'The Magazine'

Marco Arment:

Introducing The Magazine: a modern iOS Newsstand publication for geeks like us that’s loosely about technology, but also gives tech writers a venue to explore other topics that like-minded geeks might find interesting.

Several months ago, during WWDC, Kyle Baxter and I spoke at length about the value and inevitability of building precisely such a publication. And, sure enough, here it is.

Although The Magazine is strikingly reminiscent of the Read & Trust Magazine, I must say that I'm pleased it's here. My reasoning is simple: long-form writing is making a welcome and well-overdue comeback.

In an age of throwaway tweets and one or two word pieces of "analysis," long-form writing's resilience has been rewarded with relevance and desire within the technology community. For people like me — people who enjoy producing such lengthy content — I'm thrilled that's the case.

From some cursory dabbling, The Magazine appears to be, unsurprisingly, a very well crafted and enjoyable app to use. I've immediately subscribed, and I look forward to seeing what the future holds for the publication.

The Magazine is available from the iOS App Store. Federico Viticci has, as always, a fantastic overview of its significance, purpose, and quality.

Supporting Content Makers

Myke Hurley:

Personally, it’s not about the perks that are offered that entice me to sign up. It’s not this stuff that makes the decision for me, it all boils down to a pretty simple sentiment.

If I lived in the same town as (insert webite owner’s name here), would I buy them a coffee once a month?

Although the coffee analogy has been frequently applied to the independent content scenario, Myke’s unique take on the topic certainly provided a point of pause for me this week. Not only does Myke’s argument re-emboss the pleasant sense of community inherent to the technology sphere, it’s also an extraordinarily astute manner one might consider supporting independent creators in the first place.
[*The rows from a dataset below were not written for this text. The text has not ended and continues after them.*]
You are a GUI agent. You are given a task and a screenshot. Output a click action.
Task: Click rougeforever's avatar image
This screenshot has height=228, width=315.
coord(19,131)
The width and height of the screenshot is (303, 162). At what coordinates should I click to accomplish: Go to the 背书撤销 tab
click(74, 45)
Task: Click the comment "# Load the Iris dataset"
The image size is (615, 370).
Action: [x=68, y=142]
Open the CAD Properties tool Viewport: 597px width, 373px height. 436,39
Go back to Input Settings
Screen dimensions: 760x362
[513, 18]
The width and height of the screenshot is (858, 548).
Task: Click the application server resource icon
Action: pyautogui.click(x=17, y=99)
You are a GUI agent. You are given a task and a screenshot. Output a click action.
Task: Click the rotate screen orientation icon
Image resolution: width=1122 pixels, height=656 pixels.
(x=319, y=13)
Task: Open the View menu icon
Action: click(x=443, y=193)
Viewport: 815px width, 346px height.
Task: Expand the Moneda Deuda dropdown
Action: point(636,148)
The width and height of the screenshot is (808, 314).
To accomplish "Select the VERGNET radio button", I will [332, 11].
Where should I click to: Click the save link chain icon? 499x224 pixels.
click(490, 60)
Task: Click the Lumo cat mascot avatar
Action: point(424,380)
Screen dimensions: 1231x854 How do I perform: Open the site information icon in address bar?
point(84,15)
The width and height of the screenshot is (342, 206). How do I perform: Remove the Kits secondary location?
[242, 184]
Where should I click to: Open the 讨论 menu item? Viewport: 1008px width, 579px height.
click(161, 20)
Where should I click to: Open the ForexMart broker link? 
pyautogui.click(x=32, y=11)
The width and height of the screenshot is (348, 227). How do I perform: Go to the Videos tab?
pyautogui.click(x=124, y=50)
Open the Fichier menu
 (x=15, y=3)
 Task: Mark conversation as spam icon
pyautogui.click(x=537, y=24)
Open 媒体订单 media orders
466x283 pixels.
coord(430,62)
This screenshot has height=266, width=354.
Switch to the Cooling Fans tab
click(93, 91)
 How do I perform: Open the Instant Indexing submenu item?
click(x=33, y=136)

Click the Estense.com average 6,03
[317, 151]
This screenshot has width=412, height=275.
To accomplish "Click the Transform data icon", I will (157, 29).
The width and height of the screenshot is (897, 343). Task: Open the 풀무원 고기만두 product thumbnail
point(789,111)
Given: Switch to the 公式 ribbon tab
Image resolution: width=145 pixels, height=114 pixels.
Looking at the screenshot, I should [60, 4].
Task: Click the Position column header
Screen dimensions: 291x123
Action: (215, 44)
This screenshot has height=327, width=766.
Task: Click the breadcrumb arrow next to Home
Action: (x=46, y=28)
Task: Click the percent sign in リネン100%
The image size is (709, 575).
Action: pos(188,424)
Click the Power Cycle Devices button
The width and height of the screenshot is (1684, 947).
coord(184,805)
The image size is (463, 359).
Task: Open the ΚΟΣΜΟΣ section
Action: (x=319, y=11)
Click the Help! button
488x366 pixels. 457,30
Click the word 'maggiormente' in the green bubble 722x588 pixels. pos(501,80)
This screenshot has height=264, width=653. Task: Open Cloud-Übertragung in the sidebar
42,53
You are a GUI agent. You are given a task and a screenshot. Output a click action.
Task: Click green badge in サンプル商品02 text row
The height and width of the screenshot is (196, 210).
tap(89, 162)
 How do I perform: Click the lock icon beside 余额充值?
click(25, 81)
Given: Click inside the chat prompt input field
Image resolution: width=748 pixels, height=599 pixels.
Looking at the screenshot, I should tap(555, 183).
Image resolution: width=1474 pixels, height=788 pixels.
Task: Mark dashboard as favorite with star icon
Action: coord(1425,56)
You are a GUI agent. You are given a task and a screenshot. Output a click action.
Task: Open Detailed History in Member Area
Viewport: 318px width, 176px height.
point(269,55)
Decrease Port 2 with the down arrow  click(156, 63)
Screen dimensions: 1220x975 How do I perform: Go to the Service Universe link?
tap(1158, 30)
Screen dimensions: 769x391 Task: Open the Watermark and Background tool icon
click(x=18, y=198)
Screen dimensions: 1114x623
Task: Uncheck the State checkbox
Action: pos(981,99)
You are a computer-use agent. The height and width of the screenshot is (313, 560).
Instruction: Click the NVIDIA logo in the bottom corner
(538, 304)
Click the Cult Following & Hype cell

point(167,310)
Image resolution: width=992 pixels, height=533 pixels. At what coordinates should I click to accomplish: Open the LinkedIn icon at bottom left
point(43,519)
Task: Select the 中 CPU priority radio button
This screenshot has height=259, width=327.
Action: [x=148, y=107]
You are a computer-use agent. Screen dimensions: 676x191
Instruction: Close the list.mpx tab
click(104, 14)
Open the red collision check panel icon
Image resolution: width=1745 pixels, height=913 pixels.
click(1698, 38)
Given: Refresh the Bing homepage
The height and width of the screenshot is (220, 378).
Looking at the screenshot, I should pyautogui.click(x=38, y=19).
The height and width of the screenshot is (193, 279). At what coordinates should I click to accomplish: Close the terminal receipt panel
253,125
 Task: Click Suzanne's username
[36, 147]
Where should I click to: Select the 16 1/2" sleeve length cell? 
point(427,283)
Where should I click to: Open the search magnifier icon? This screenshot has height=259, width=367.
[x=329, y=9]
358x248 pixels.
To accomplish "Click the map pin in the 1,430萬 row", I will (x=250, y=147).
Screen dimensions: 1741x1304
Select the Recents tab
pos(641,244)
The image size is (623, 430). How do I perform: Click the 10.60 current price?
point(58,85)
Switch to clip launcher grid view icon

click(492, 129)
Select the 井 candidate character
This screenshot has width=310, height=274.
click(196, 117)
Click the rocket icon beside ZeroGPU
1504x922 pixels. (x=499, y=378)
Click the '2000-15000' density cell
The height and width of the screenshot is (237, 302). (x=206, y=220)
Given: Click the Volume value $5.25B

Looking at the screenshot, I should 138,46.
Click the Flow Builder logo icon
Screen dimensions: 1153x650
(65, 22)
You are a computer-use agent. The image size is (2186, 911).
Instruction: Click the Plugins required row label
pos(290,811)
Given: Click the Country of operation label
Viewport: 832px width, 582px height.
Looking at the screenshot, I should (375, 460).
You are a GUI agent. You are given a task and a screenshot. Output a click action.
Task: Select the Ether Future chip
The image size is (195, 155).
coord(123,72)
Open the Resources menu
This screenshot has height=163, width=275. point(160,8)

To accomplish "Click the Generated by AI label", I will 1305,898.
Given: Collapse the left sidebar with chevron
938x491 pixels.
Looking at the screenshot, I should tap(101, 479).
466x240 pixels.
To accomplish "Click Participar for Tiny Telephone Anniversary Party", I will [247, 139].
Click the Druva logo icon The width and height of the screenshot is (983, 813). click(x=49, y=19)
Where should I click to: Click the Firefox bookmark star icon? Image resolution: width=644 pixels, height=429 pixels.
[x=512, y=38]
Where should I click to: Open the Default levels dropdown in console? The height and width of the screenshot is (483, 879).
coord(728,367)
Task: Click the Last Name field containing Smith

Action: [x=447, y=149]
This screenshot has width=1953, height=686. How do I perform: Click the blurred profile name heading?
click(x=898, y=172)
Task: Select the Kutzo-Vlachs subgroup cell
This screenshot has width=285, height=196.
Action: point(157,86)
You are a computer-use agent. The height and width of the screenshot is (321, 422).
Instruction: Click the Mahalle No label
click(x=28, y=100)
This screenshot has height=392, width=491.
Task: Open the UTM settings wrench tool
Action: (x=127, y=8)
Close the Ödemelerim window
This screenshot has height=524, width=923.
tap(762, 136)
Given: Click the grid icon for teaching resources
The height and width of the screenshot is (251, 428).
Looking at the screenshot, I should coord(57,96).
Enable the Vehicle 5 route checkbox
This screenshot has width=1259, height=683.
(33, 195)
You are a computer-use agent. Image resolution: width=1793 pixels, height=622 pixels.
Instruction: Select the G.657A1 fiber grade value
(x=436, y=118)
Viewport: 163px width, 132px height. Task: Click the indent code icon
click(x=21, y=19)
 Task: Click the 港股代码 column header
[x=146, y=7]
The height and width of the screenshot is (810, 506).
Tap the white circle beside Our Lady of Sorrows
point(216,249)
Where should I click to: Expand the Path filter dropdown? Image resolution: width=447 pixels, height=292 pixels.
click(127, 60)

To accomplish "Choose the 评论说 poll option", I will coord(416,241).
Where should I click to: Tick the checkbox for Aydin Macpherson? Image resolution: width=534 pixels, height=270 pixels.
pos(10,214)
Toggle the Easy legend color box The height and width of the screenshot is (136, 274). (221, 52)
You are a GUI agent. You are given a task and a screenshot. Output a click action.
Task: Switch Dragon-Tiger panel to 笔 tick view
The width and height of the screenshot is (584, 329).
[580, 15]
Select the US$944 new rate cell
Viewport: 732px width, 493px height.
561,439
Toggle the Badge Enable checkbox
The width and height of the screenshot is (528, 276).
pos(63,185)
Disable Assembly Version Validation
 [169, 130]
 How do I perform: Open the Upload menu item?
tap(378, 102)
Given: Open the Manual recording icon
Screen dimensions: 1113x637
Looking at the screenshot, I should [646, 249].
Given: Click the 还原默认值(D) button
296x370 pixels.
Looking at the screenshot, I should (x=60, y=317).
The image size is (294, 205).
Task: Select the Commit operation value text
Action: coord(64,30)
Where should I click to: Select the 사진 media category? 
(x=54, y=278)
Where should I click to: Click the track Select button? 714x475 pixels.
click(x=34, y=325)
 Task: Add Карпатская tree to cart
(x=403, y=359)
Personally, I have a vested interest in the sustenance and prosperity of the independent environment. Thus, when a writer — regardless of quality or stature — institutes a means for monetization, I’ll typically be quick to subscribe, donate, or join. For those outside of this environment, however, Myke’s perspective provides for an apt and tangible manner in which anyone can help the creators they enjoy.

System Extension

System Extension

Stephen Hackett:

I’m happy to announce System Extension, the new monthly e-book companion to 512 Pixels. Put together with iBooks Author, System Extension includes bonus content, an inside look at what I do here on the site, tips, tricks and more.

Amidst the recent discussions of weblog monetization, Stephen Hackett has just unveiled the latest perk for his paid members: System Extension. The first issue is available for your free perusal on 512 Pixels.

Regardless of the content, Stephen is providing a measurably unique service to his members. In an industry increasingly characterized by the uninspired duplication of business plans, the very sentiment of attempting something new — just as I wrote with regard to Ben Brooks — is of the utmost importance.

Moreover, as the first issue is available for free, the reader is able to make an informed judgment regarding the value of the membership. Such transparency is fairly rare, and I certainly applaud his experiments in this field.